GP Giappone, la frustrazione di Leclerc: "Buon giro, ma perdiamo nei rettilinei"
Mastica amaro Charles dopo le qualifiche di Suzuka. Nonostante un feeling crescente con la SF-26 tra le curve del primo settore, il monegasco si arrende alla superiorità Mercedes nei tratti veloci.

“Deluso”. Questo è l'aggettivo a cui ci ha abituato Charles Leclerc in queste gare e che ribadisce anche al termine delle qualifiche per il GP del Giappone. Una sessione non ottimale, con qualche piccola sbavatura nell’ultimo giro lanciato, tra curva 14 e curva 16.
Non tutto è da cestinare però.

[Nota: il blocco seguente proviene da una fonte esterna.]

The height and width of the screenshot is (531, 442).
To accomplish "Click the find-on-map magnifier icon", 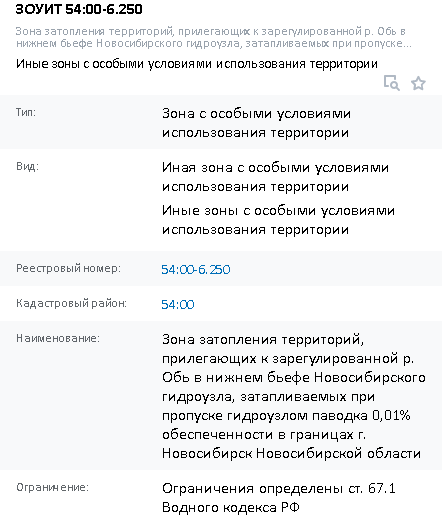I will (x=392, y=83).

Le qualifiche hanno mostrato una SF-26 migliore rispetto alle sessioni di prove libere, con Leclerc che ha mostrato un ritmo solido specie nel Q2, migliorando non solo nuovamente il primo settore, ma evidenziando un buon feeling anche nel secondo.
La Mercedes ha poi ristabilito l’ordine e gli errori assumono un peso non indifferente, tanto da creare malumore e costringere il monegasco a terminare alle spalle di Oscar Piastri, mettendo la sua monoposto in P4.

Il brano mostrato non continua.